Durumu görüyorsunuz… Yapmanız gereken şudur: Kendinizi öyle yetiştiriniz ki, terazinin bir kefesine sizi koysalar, öbür kefesine yüz bozuğu ve molozu koysalar, siz ağır basmalısınız.


Durumu görüyorsunuz… Yapmanız gereken şudur: Kendinizi öyle yetiştiriniz ki, terazinin bir kefesine sizi koysalar, öbür kefesine yüz bozuğu ve molozu koysalar, siz ağır basmalısınız.

İşinizle ilgili Güçlü ve derin bilginiz kültürünüz olsun…
 Sanat kültürü ve tarihi… Mantık mantık mantık…
Mantık dersleri alınız… Yüksek ahlak ve karakter sahibi olmalısınız…
Estetik güzellik boyutunuz bulunmalı…

Geleneksel islamî millî sanatlarımızdan birini öğrenin ve ürün verin.

Sakın gevezelik yapmayın, çenenizi tutun, sır küpü olun.
Para, benlik, lüks, israf, gösteriş, marka, cep telefonu aşığı, bağlısı, kölesi ve maskarası olmayın.

Mütevazı, kanaatkâr, sabırlı, sebatlı, mürüvvetli olun.
Böyle olursanız terazide ağır basarsınız.
Bir olun, pîr olun.
Tekir kedi değil, kaplan olun.
İhlaslı olmazsanız, böyle olamazsınız.

Allahın size yardımcı olması için vesilelere ve sebeplere yapışın. 

 İşinize vaktinden birkaç dakika önce geliniz.
 Mesai saati dolmadan ayrılmayınız.
 İş saatlerinde vakit israf etmeyiniz.
 İş araçlarını ve aletlerini özel işlerinizde kullanmayınız.
 Mesai esnasında kıldığınız namazların vakitlerini telafi ediniz.
Herkese kendiniz için “Burada en çalışkan, en başarılı, en randımanlı iş yapan odur…” dedirtiniz.
Kurum telefonlarını özel işleriniz için kullanmayınız.
Mesai saatlerinde vır vır dır dır telefonla konuşma yapmayınız.
İş yerinizde özel ziyaretçi kabul etmeyiniz.
İşverenin vaktini çalmak, onun parasını ve malını çalmak gibi bir hırsızlıktır, buna tenezzül etmeyiniz.
İş hayatında başkalarına örnek ve model olunuz.
İşini savsaklamak hıyanettir.

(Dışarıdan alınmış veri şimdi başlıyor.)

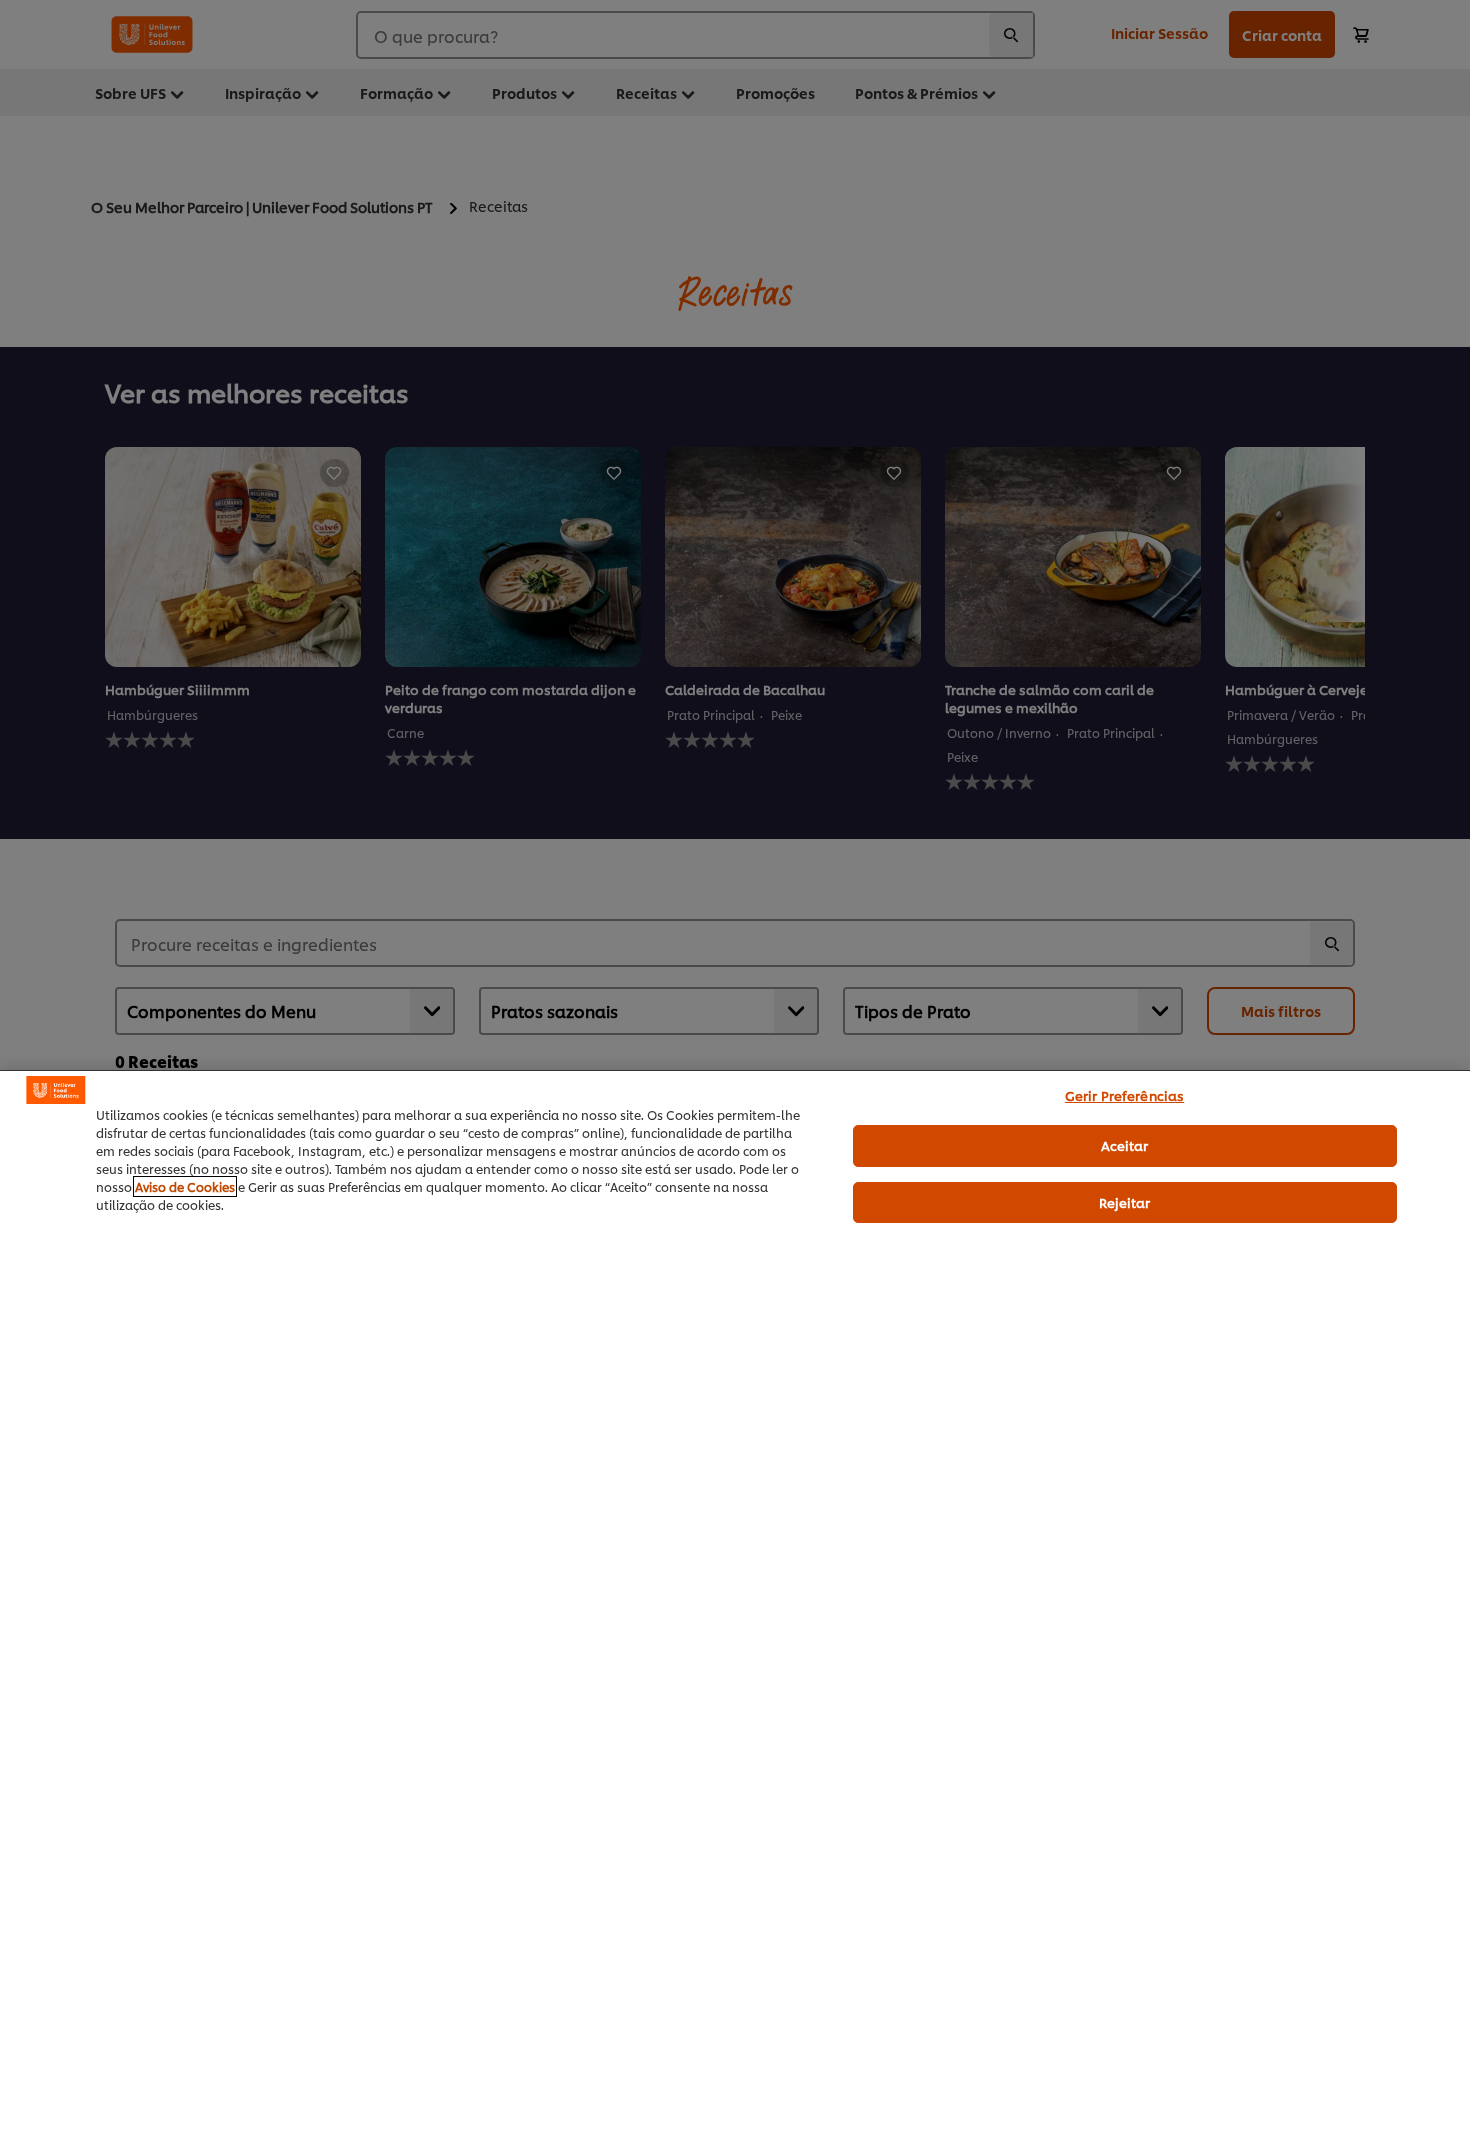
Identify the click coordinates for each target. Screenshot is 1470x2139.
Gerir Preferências (1124, 1095)
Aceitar (1125, 1145)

Hıyanet Müslümana yakışmaz.
Harama alet olmayınız.
Düşmanlarınız sizi gözleyebilir ve dinleyebilir. Dikkatli, tedbirli, ihtiyatlı olunuz.
Size kötülük yapanlara hiç karşılık vermez ve onları Allaha havale ederseniz, cezalarını bulurlar. Kendinizi savunur ve mücadele ederseniz siz kaybedersiniz. (Bu maddeyi anlamak zordur).
Müslüman, her işin en güzelini yapar kuralına göre hareket ediniz.
İşiniz rast gelsin, kazancınız helal olsun, bereketli ve hayırlı olsun.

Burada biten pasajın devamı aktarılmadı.